Wilson S Colucci, MD
Section Editor
Warren J Manning, MD
Deputy Editor
Brian C Downey, MD, FACC


Impaired left ventricular (LV) systolic function in patients with coronary heart disease is often a partially reversible process (table 1). As an example, left ventricular function may improve markedly, and even normalize, in subsets of patients following successful revascularization (figure 1) [1-3].

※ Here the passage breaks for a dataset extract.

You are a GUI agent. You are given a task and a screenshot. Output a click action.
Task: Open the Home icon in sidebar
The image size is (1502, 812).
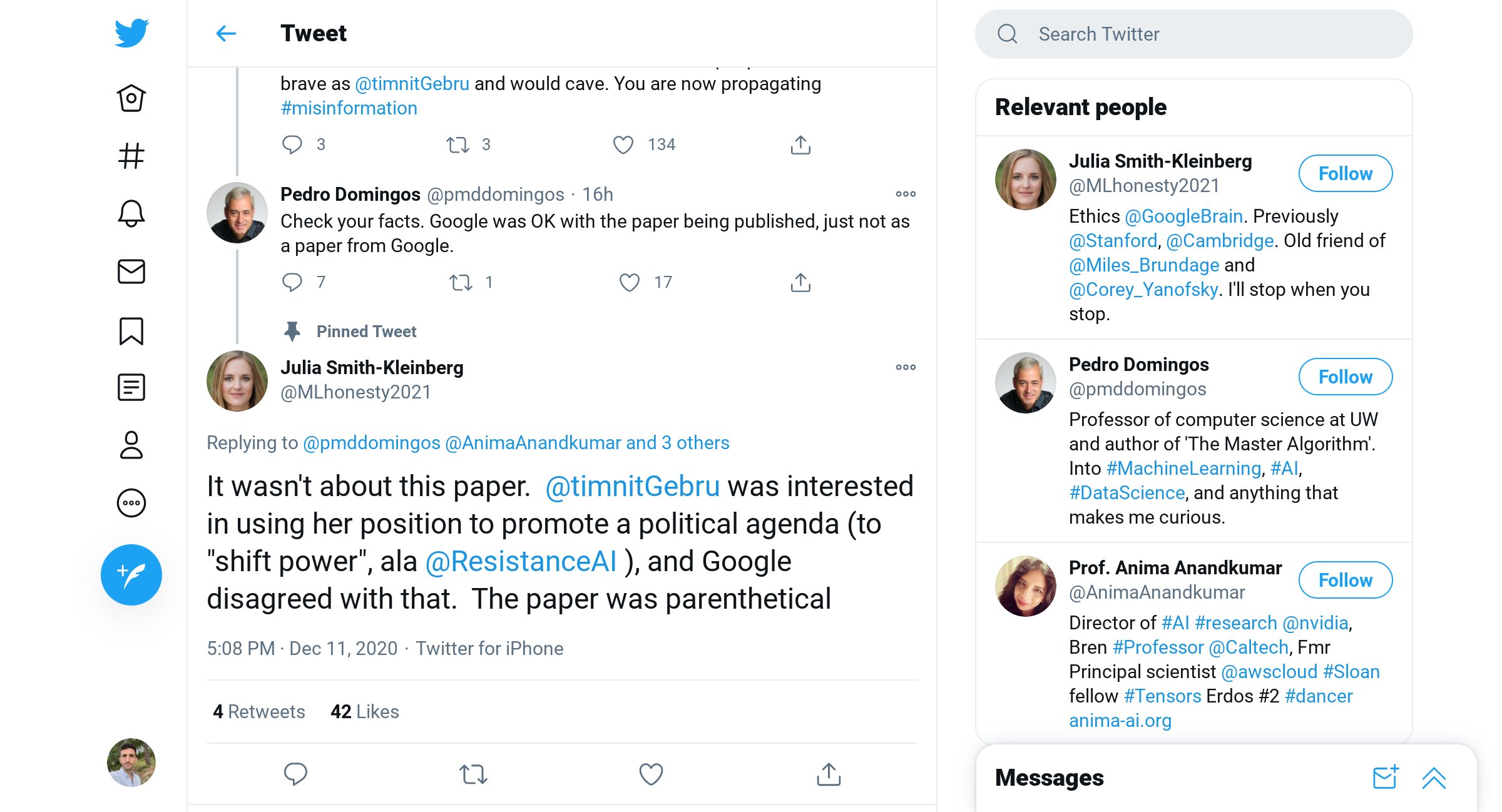(131, 98)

Since many studies have established a relation between LV systolic function and cardiovascular prognosis, it is reasonable to speculate that improved LV systolic function following revascularization would be associated with a favorable effect on outcome. The superiority of revascularization compared to medical management in selected patients with coronary disease and LV dysfunction is compatible with this hypothesis [4,5]. The myocardium that recovers function after revascularization has been called "hibernating." To the extent that improvement in regional or global LV systolic function is a significant goal in such patients, the ability to accurately assess regional myocardial viability in a dysfunctional territory prior to revascularization becomes an important component of the decision making process (table 2 and algorithm 1 and algorithm 2). (See "Ischemic cardiomyopathy: Treatment and prognosis", section on 'Coronary artery revascularization' and "Clinical syndromes of stunned or hibernating myocardium".)

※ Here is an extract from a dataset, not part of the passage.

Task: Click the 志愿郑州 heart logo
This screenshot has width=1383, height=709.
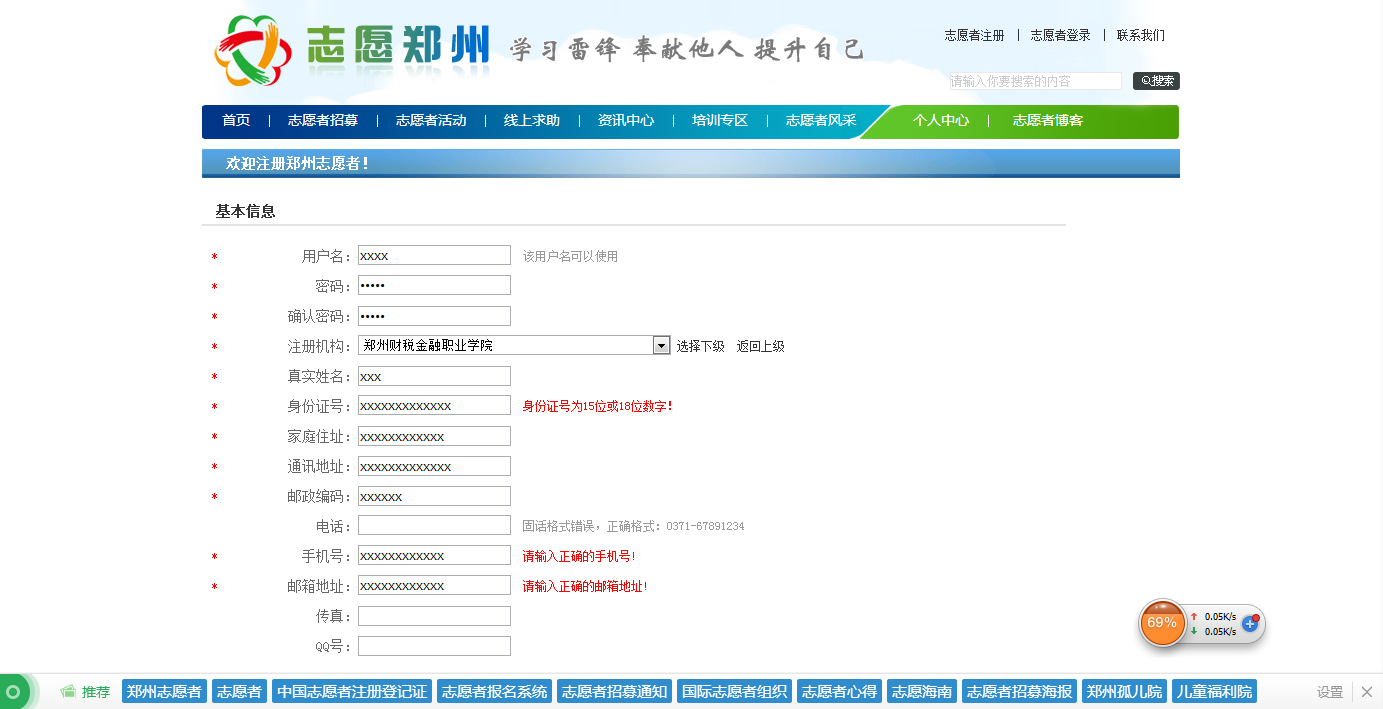Action: click(x=252, y=50)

Dobutamine stress echocardiography has emerged as an important noninvasive clinical tool for the detection of hibernating myocardium [6,7]. The role of dobutamine stress echocardiography in the evaluation of myocardial viability in the setting of hibernation will be reviewed here. The use of other modalities in conjunction with dobutamine stress, such as Doppler studies, the relative efficacy of other imaging modalities (eg, radionuclide imaging, magnetic resonance imaging) for the detection of hibernating myocardium, and protocols for dobutamine stress echocardiography are discussed separately. (See "Evaluation of hibernating myocardium" and "Overview of stress echocardiography", section on 'Dobutamine stress echocardiography'.)


Pharmacologic stress echocardiography examines the "inotropic reserve" of dysfunctional but viable myocardium at rest by the administration of an inotropic agent, with dobutamine being the most frequently used agent. Viable myocardium shows improved global or regional contractile function (inotropic reserve), as assessed by simultaneous transthoracic echocardiography, in response to inotrope administration [8]. The prevalence of contractile reserve in patients with CHD and LV dysfunction is independent of the angiographic extent and severity of coronary artery disease, and the improvement in contractility in hypoperfused viable myocardium does not require an increase in regional myocardial perfusion [9,10].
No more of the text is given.